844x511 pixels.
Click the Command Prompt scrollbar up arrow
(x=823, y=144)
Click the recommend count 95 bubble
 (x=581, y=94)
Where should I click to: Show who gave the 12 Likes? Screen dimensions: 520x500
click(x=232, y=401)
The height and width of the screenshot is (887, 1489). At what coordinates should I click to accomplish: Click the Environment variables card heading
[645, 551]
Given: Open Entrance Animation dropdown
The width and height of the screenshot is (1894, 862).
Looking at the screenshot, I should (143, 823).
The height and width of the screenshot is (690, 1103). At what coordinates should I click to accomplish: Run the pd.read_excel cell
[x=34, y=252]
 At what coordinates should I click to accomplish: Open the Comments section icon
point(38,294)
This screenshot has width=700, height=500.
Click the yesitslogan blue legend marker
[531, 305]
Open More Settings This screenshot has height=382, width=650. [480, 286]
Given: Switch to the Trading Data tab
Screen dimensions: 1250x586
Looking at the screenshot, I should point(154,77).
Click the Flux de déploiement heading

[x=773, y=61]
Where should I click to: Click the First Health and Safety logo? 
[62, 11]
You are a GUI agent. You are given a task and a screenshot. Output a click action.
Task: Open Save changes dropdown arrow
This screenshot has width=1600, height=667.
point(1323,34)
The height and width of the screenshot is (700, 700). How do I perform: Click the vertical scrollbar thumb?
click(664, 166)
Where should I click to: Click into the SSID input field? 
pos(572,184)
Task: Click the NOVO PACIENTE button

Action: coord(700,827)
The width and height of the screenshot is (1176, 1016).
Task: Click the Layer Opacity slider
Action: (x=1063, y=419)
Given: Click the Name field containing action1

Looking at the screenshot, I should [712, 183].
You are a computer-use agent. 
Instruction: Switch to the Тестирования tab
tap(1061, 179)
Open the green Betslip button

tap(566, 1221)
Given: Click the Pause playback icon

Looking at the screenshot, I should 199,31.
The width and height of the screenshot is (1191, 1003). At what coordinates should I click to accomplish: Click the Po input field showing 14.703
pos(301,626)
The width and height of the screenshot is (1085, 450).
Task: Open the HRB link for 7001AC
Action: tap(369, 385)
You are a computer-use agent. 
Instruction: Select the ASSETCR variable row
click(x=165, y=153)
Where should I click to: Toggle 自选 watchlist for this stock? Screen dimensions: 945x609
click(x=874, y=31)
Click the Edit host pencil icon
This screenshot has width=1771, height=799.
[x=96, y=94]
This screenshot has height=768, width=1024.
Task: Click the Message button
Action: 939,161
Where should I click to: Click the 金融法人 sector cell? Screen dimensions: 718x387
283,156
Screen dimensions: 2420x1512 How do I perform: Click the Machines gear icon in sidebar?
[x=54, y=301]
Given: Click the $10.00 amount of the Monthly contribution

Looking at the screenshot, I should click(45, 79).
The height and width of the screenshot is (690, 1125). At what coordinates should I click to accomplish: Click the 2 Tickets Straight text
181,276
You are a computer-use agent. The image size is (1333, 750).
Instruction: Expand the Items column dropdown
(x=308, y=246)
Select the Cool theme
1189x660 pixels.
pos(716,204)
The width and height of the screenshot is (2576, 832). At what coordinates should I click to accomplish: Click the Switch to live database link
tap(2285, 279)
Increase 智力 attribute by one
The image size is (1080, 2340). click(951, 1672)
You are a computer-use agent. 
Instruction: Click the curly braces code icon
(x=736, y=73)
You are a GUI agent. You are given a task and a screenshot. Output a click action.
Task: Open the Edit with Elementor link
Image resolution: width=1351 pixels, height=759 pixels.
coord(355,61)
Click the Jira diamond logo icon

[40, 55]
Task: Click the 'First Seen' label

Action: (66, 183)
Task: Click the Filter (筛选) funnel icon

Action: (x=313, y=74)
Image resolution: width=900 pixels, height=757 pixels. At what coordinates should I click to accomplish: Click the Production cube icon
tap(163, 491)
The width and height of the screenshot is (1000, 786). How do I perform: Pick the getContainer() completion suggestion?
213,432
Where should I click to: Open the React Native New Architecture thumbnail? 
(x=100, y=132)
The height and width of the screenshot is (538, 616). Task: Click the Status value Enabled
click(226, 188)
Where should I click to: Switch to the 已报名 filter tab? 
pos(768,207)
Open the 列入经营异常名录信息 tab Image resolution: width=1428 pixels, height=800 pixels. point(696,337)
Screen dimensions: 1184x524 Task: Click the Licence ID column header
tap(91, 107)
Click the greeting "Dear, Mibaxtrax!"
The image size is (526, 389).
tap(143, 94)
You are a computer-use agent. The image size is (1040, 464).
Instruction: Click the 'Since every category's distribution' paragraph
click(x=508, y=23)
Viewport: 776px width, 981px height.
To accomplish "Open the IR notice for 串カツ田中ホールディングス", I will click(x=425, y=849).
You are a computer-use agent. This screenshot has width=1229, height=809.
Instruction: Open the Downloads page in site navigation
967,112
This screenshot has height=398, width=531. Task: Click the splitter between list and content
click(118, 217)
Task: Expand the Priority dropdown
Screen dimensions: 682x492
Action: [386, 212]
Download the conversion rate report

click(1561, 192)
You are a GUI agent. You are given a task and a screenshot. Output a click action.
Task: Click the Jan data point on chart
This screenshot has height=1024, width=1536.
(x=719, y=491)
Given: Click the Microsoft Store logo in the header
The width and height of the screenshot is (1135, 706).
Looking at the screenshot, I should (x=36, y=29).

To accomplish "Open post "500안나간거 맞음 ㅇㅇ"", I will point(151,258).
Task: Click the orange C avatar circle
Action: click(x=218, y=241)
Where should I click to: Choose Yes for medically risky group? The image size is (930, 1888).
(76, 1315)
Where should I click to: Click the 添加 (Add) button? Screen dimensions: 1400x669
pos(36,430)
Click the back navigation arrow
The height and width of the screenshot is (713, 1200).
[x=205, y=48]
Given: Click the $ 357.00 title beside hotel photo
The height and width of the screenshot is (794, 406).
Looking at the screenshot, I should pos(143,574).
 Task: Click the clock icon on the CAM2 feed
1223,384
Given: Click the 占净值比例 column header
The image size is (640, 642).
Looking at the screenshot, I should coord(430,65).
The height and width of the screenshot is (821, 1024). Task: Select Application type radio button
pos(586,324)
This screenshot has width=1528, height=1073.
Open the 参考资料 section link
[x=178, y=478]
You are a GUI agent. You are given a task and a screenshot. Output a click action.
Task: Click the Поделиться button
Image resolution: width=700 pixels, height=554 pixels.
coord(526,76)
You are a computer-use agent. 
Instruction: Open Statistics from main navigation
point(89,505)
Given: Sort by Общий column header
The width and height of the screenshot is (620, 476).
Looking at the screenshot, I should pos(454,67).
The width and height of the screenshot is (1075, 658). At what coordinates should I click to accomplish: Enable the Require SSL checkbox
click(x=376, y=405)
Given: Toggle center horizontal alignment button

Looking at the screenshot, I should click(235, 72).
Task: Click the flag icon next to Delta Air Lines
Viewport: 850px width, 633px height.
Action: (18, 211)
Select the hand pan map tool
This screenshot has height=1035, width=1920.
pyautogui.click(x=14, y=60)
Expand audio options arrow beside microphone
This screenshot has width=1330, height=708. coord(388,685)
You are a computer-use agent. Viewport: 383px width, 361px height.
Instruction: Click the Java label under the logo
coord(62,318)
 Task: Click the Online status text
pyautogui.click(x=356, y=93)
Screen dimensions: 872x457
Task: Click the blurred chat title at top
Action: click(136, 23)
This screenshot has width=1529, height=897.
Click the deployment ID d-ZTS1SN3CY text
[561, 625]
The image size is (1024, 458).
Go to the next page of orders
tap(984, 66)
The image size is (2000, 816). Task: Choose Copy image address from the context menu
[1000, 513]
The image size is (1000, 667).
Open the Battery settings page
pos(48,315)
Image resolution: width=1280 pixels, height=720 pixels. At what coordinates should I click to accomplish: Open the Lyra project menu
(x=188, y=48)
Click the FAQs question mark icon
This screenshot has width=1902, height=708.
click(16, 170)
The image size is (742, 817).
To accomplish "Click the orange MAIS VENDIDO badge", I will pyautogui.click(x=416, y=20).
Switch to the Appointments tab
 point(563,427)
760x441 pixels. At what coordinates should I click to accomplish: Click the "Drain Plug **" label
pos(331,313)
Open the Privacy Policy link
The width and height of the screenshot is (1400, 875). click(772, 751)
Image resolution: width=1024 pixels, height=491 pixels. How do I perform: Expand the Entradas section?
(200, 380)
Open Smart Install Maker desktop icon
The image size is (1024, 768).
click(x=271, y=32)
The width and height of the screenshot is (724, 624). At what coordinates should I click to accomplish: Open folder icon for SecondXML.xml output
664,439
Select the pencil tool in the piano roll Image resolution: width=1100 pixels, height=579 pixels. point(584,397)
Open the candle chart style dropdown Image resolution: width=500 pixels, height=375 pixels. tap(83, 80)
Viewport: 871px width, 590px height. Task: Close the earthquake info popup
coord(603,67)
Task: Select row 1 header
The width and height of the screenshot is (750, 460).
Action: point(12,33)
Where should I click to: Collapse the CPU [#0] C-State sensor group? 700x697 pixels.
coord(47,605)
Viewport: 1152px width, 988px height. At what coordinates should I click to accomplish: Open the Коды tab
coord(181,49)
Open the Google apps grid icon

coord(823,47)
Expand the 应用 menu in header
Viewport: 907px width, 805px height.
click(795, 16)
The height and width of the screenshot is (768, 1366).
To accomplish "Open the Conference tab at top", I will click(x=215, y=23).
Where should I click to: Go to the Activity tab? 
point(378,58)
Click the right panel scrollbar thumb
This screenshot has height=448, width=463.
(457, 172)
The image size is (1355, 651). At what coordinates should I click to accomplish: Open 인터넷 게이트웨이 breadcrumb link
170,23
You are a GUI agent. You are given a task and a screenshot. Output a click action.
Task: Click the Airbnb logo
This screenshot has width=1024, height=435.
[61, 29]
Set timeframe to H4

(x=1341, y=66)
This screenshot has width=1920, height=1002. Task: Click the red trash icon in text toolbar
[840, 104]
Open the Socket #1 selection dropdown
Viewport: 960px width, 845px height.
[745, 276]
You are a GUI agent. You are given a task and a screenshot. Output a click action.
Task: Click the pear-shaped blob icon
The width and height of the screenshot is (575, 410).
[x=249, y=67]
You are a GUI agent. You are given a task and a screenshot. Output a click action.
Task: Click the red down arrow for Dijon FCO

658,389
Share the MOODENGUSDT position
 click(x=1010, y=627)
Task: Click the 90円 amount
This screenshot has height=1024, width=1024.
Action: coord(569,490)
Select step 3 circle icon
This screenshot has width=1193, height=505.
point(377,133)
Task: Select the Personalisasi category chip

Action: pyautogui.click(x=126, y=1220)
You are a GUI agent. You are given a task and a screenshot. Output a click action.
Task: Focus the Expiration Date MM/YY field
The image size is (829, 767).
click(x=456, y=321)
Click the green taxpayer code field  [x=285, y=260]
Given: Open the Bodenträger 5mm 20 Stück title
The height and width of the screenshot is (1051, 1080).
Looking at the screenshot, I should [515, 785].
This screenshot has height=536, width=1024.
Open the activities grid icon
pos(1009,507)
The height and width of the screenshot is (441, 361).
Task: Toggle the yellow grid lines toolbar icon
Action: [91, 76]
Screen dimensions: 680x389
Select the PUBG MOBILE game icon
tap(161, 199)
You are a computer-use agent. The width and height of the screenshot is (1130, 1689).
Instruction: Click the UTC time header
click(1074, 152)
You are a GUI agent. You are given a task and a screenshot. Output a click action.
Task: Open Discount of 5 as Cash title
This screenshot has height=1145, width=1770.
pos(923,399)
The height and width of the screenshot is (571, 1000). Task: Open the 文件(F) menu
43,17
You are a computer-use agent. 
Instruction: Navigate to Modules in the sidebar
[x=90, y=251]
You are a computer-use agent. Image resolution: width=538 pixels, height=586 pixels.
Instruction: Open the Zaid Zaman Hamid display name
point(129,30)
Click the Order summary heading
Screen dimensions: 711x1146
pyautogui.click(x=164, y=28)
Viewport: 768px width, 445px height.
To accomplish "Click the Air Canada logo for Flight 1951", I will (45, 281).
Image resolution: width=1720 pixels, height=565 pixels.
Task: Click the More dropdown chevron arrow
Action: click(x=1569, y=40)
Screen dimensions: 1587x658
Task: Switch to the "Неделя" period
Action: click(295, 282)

(YOUR GOAL):
Check every line above for the word "chart" and copy those that have it.

(WRITTEN RESPONSE):
Task: Click the Jan data point on chart
Open the candle chart style dropdown Image resolution: width=500 pixels, height=375 pixels. tap(83, 80)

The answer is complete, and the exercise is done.